:: Supplied records ::
□ □ □

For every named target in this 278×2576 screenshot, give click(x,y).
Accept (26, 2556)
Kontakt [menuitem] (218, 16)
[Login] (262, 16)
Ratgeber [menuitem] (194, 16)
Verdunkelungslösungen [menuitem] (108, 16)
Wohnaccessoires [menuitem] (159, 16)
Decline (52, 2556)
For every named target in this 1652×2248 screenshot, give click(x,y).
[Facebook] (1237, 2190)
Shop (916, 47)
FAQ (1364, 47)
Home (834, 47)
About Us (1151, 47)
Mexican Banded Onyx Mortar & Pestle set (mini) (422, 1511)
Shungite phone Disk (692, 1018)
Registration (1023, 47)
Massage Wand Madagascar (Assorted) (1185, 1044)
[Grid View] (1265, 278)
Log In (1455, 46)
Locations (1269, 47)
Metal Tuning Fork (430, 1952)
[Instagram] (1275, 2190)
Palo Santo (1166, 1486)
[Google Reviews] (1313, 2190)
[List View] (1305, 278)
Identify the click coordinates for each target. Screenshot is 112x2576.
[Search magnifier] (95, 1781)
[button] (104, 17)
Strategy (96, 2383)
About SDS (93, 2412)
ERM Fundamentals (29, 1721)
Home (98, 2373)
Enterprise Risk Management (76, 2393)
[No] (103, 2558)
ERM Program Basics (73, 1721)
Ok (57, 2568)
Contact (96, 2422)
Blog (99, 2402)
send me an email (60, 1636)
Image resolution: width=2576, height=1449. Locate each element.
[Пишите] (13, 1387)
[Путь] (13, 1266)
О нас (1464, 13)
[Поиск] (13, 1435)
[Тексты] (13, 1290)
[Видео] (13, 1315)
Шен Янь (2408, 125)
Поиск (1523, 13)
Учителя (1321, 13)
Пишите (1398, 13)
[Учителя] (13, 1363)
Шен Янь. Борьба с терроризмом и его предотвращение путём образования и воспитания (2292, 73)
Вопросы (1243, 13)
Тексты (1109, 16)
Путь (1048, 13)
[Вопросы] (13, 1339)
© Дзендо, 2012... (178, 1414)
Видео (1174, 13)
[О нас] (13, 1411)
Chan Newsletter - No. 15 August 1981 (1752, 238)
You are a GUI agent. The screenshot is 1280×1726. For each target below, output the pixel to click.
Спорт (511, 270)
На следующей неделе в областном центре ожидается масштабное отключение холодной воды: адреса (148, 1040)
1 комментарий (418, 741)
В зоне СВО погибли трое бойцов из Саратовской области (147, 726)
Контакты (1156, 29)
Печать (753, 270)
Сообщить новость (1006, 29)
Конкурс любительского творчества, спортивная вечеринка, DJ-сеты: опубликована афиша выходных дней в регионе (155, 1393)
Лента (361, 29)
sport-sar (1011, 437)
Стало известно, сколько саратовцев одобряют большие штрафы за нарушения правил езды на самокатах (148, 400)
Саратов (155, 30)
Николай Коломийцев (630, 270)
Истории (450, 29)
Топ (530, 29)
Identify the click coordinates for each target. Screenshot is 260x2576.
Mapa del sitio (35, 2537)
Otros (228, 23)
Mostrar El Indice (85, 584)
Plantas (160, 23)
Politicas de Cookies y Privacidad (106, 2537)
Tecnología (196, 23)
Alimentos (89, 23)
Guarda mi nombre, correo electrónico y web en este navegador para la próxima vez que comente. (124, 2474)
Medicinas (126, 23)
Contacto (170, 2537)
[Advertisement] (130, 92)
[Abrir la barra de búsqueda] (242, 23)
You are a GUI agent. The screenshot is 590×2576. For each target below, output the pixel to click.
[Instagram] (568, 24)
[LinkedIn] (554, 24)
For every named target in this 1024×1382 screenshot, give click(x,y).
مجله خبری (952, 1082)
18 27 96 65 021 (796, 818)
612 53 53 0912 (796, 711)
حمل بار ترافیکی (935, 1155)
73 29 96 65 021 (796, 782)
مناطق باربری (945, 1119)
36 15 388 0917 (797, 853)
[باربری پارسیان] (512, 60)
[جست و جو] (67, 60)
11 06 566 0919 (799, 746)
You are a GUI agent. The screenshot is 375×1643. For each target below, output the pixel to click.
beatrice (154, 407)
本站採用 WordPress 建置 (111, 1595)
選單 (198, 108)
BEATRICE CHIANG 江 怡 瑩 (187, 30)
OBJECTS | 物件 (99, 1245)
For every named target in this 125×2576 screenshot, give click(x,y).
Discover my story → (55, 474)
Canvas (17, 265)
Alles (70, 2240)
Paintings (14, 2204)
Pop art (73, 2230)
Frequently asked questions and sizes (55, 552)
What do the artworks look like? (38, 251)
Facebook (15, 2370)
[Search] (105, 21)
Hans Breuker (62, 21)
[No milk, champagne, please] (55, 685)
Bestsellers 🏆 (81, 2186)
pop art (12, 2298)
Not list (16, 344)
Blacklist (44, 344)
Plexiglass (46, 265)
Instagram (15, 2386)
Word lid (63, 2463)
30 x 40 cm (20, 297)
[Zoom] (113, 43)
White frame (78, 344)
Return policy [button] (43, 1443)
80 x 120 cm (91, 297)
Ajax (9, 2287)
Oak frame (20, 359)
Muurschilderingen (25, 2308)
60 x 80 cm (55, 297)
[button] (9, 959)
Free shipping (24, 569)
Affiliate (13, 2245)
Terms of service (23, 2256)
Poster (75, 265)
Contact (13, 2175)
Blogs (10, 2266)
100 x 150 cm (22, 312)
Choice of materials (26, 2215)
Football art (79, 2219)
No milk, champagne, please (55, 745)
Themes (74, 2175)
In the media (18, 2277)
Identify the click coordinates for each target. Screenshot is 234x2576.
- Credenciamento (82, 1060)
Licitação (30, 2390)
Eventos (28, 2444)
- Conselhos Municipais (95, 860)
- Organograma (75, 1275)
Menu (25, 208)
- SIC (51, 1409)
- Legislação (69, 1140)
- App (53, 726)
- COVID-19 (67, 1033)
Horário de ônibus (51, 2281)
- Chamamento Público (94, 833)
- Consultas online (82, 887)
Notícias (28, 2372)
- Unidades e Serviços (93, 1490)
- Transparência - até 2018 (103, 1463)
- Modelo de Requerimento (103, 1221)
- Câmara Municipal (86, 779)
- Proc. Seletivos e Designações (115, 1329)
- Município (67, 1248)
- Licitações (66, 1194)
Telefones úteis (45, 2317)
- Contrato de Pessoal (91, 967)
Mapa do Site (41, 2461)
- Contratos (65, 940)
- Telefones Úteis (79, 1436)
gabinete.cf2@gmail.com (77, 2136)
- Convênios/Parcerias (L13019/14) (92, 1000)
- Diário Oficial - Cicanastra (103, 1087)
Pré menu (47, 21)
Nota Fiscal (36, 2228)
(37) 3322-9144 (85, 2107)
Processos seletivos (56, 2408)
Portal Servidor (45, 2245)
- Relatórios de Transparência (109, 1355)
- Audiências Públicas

□ □ □

:: Work item ::
Your answer must be the full listing above, reproduced exactly.

:: Solution ::
For every named target in this 278×2576 screenshot, give click(x,y).
Accept (26, 2556)
Kontakt [menuitem] (218, 16)
[Login] (262, 16)
Ratgeber [menuitem] (194, 16)
Verdunkelungslösungen [menuitem] (108, 16)
Wohnaccessoires [menuitem] (159, 16)
Decline (52, 2556)
For every named target in this 1652×2248 screenshot, give click(x,y).
[Facebook] (1237, 2190)
Shop (916, 47)
FAQ (1364, 47)
Home (834, 47)
About Us (1151, 47)
Mexican Banded Onyx Mortar & Pestle set (mini) (422, 1511)
Shungite phone Disk (692, 1018)
Registration (1023, 47)
Massage Wand Madagascar (Assorted) (1185, 1044)
[Grid View] (1265, 278)
Log In (1455, 46)
Locations (1269, 47)
Metal Tuning Fork (430, 1952)
[Instagram] (1275, 2190)
Palo Santo (1166, 1486)
[Google Reviews] (1313, 2190)
[List View] (1305, 278)
Identify the click coordinates for each target. Screenshot is 112x2576.
[Search magnifier] (95, 1781)
[button] (104, 17)
Strategy (96, 2383)
About SDS (93, 2412)
ERM Fundamentals (29, 1721)
Home (98, 2373)
Enterprise Risk Management (76, 2393)
[No] (103, 2558)
ERM Program Basics (73, 1721)
Ok (57, 2568)
Contact (96, 2422)
Blog (99, 2402)
send me an email (60, 1636)
Image resolution: width=2576, height=1449. Locate each element.
[Пишите] (13, 1387)
[Путь] (13, 1266)
О нас (1464, 13)
[Поиск] (13, 1435)
[Тексты] (13, 1290)
[Видео] (13, 1315)
Шен Янь (2408, 125)
Поиск (1523, 13)
Учителя (1321, 13)
Пишите (1398, 13)
[Учителя] (13, 1363)
Шен Янь. Борьба с терроризмом и его предотвращение путём образования и воспитания (2292, 73)
Вопросы (1243, 13)
Тексты (1109, 16)
Путь (1048, 13)
[Вопросы] (13, 1339)
© Дзендо, 2012... (178, 1414)
Видео (1174, 13)
[О нас] (13, 1411)
Chan Newsletter - No. 15 August 1981 (1752, 238)
You are a GUI agent. The screenshot is 1280×1726. For each target below, output the pixel to click.
Спорт (511, 270)
На следующей неделе в областном центре ожидается масштабное отключение холодной воды: адреса (148, 1040)
1 комментарий (418, 741)
В зоне СВО погибли трое бойцов из Саратовской области (147, 726)
Контакты (1156, 29)
Печать (753, 270)
Сообщить новость (1006, 29)
Конкурс любительского творчества, спортивная вечеринка, DJ-сеты: опубликована афиша выходных дней в регионе (155, 1393)
Лента (361, 29)
sport-sar (1011, 437)
Стало известно, сколько саратовцев одобряют большие штрафы за нарушения правил езды на самокатах (148, 400)
Саратов (155, 30)
Николай Коломийцев (630, 270)
Истории (450, 29)
Топ (530, 29)
Identify the click coordinates for each target. Screenshot is 260x2576.
Mapa del sitio (35, 2537)
Otros (228, 23)
Mostrar El Indice (85, 584)
Plantas (160, 23)
Politicas de Cookies y Privacidad (106, 2537)
Tecnología (196, 23)
Alimentos (89, 23)
Guarda mi nombre, correo electrónico y web en este navegador para la próxima vez que comente. (124, 2474)
Medicinas (126, 23)
Contacto (170, 2537)
[Advertisement] (130, 92)
[Abrir la barra de búsqueda] (242, 23)
You are a GUI agent. The screenshot is 590×2576. For each target below, output the pixel to click.
[Instagram] (568, 24)
[LinkedIn] (554, 24)
For every named target in this 1024×1382 screenshot, give click(x,y).
مجله خبری (952, 1082)
18 27 96 65 021 (796, 818)
612 53 53 0912 (796, 711)
حمل بار ترافیکی (935, 1155)
73 29 96 65 021 (796, 782)
مناطق باربری (945, 1119)
36 15 388 0917 (797, 853)
[باربری پارسیان] (512, 60)
[جست و جو] (67, 60)
11 06 566 0919 (799, 746)
You are a GUI agent. The screenshot is 375×1643. For each target below, output the pixel to click.
beatrice (154, 407)
本站採用 WordPress 建置 (111, 1595)
選單 (198, 108)
BEATRICE CHIANG 江 怡 瑩 (187, 30)
OBJECTS | 物件 (99, 1245)
For every named target in this 125×2576 screenshot, give click(x,y).
Discover my story → (55, 474)
Canvas (17, 265)
Alles (70, 2240)
Paintings (14, 2204)
Pop art (73, 2230)
Frequently asked questions and sizes (55, 552)
What do the artworks look like? (38, 251)
Facebook (15, 2370)
[Search] (105, 21)
Hans Breuker (62, 21)
[No milk, champagne, please] (55, 685)
Bestsellers 🏆 (81, 2186)
pop art (12, 2298)
Not list (16, 344)
Blacklist (44, 344)
Plexiglass (46, 265)
Instagram (15, 2386)
Word lid (63, 2463)
30 x 40 cm (20, 297)
[Zoom] (113, 43)
White frame (78, 344)
Return policy [button] (43, 1443)
80 x 120 cm (91, 297)
Ajax (9, 2287)
Oak frame (20, 359)
Muurschilderingen (25, 2308)
60 x 80 cm (55, 297)
[button] (9, 959)
Free shipping (24, 569)
Affiliate (13, 2245)
Terms of service (23, 2256)
Poster (75, 265)
Contact (13, 2175)
Blogs (10, 2266)
100 x 150 cm (22, 312)
Choice of materials (26, 2215)
Football art (79, 2219)
No milk, champagne, please (55, 745)
Themes (74, 2175)
In the media (18, 2277)
Identify the click coordinates for each target. Screenshot is 234x2576.
- Credenciamento (82, 1060)
Licitação (30, 2390)
Eventos (28, 2444)
- Conselhos Municipais (95, 860)
- Organograma (75, 1275)
Menu (25, 208)
- SIC (51, 1409)
- Legislação (69, 1140)
- App (53, 726)
- COVID-19 (67, 1033)
Horário de ônibus (51, 2281)
- Chamamento Público (94, 833)
- Consultas online (82, 887)
Notícias (28, 2372)
- Unidades e Serviços (93, 1490)
- Transparência - até 2018 (103, 1463)
- Modelo de Requerimento (103, 1221)
- Câmara Municipal (86, 779)
- Proc. Seletivos e Designações (115, 1329)
- Município (67, 1248)
- Licitações (66, 1194)
Telefones úteis (45, 2317)
- Contrato de Pessoal (91, 967)
Mapa do Site (41, 2461)
- Contratos (65, 940)
- Telefones Úteis (79, 1436)
gabinete.cf2@gmail.com (77, 2136)
- Convênios/Parcerias (L13019/14) (92, 1000)
- Diário Oficial - Cicanastra (103, 1087)
Pré menu (47, 21)
Nota Fiscal (36, 2228)
(37) 3322-9144 (85, 2107)
Processos seletivos (56, 2408)
Portal Servidor (45, 2245)
- Relatórios de Transparência (109, 1355)
- Audiências Públicas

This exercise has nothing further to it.